The Role Of Link Concordance In Knot Concordance

TL;DR

This paper investigates how infection operations with n-component string links can produce knots that cannot be generated by infections with fewer components, revealing new complexities in knot concordance.

Contribution

It demonstrates that certain knots obtained via n-component string link infections cannot be realized through (n-1)-component infections, highlighting limitations in previous infection-based constructions.

Findings

Existence of knots from n-component infections not realizable by (n-1)-component infections

Infection operations can produce distinct concordance classes of knots

Results extend understanding of knot concordance and infection techniques

Abstract

Satellite constructions on a knot can be thought of as taking some strands of a knot and then tying in another knot.

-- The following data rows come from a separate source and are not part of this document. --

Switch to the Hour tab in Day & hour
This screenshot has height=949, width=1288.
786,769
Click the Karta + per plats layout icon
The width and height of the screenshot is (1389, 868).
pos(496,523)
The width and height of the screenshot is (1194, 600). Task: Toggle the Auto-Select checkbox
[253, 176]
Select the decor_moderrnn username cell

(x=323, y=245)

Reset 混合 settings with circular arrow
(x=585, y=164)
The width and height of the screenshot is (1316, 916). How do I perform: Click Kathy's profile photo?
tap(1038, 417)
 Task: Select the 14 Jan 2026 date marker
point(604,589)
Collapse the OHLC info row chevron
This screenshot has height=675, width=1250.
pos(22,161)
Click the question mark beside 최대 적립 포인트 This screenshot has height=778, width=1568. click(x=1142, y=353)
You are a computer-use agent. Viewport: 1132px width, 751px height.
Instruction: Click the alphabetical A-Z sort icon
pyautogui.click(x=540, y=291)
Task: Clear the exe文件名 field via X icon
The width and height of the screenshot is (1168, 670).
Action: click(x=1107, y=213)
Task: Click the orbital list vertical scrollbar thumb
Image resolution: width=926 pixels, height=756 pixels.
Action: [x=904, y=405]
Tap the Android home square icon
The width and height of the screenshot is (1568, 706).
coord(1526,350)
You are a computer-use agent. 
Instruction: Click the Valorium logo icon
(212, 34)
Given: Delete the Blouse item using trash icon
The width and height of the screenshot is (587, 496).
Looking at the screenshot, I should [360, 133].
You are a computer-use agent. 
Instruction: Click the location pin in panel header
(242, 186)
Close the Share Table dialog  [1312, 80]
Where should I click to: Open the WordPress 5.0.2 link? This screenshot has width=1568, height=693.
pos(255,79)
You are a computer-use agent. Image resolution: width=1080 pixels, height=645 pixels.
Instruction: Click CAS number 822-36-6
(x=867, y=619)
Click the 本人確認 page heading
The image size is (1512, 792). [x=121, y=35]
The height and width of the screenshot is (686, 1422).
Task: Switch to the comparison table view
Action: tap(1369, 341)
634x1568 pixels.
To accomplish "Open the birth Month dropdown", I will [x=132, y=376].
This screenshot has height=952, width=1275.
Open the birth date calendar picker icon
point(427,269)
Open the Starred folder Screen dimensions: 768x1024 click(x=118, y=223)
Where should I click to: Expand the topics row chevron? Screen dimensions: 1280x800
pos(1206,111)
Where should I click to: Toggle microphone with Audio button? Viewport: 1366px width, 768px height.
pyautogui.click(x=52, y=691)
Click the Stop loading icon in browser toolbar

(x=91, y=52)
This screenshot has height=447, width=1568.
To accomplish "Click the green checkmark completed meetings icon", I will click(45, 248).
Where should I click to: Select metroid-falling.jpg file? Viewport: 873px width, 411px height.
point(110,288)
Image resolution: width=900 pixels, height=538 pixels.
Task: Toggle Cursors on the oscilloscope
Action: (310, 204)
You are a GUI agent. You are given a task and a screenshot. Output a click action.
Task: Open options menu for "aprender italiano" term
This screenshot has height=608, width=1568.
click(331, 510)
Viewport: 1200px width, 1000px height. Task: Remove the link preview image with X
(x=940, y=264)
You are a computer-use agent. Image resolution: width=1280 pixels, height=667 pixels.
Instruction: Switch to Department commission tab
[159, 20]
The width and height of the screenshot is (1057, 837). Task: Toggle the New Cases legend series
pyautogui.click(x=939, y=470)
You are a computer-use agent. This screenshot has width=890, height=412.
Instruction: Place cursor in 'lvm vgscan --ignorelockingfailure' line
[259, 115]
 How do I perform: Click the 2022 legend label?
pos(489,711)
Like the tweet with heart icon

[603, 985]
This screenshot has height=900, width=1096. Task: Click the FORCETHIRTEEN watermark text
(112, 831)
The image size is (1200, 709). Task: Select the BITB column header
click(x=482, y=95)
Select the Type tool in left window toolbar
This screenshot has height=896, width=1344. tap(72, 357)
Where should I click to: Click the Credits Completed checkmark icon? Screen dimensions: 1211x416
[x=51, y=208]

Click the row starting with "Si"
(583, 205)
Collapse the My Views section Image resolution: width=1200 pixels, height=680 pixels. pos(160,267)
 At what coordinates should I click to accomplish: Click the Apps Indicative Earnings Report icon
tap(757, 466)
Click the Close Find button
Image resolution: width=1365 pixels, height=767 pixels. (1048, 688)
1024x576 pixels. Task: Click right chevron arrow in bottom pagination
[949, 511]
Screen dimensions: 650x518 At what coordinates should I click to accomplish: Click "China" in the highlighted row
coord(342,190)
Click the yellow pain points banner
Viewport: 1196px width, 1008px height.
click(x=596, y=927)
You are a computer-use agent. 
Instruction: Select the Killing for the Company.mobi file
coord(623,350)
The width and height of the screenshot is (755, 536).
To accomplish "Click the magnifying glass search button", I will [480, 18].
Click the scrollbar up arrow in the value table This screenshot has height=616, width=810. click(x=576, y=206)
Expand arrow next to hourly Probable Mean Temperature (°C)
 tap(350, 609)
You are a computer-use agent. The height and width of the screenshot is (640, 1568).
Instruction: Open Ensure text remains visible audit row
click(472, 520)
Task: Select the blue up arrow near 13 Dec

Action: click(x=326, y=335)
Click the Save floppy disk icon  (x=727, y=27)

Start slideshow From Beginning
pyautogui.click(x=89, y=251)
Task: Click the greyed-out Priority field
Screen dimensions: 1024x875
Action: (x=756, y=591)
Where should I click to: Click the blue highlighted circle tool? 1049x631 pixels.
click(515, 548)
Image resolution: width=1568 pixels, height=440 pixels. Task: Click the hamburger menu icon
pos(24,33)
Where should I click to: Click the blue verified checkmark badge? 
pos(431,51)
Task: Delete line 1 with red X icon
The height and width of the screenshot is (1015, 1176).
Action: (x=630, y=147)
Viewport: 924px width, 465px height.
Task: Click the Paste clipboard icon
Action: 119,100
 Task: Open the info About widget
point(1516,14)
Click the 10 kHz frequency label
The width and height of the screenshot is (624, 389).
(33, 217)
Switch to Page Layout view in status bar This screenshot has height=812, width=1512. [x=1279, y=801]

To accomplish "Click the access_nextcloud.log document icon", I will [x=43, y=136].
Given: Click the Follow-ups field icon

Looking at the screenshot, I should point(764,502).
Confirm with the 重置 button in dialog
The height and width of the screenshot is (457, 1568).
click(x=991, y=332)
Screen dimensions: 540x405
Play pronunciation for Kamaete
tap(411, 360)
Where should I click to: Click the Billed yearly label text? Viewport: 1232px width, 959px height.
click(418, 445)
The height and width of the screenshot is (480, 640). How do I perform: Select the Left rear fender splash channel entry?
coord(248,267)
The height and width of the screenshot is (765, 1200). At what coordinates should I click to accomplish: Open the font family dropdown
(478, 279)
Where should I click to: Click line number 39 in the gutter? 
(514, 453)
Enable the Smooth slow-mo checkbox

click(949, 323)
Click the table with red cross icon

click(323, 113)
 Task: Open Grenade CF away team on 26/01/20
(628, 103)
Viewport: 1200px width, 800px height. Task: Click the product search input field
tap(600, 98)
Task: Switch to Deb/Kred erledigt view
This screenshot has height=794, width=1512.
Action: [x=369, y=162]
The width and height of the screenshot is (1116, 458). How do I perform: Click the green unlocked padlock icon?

Using satellite constructions one can construct many distinct isotopy classes of knots. Pushing this further one can construct distinct concordance classes of knots which preserve some algebraic invariants. Infection is a generalization of satellite operations, which has been previously studies. An infection by a string link can be thought of as grabbing a knot at multiple locations and then tying in a link. Cochran, Friedl and Techner showed that any algebraically slice knot is the result of infecting a slice knot by a string link [5]. In this paper we use the infection construction to show that there exist knots which arise from infections by $n$-component string links that cannot be obtained by infecting along $(n-1)$- component string links.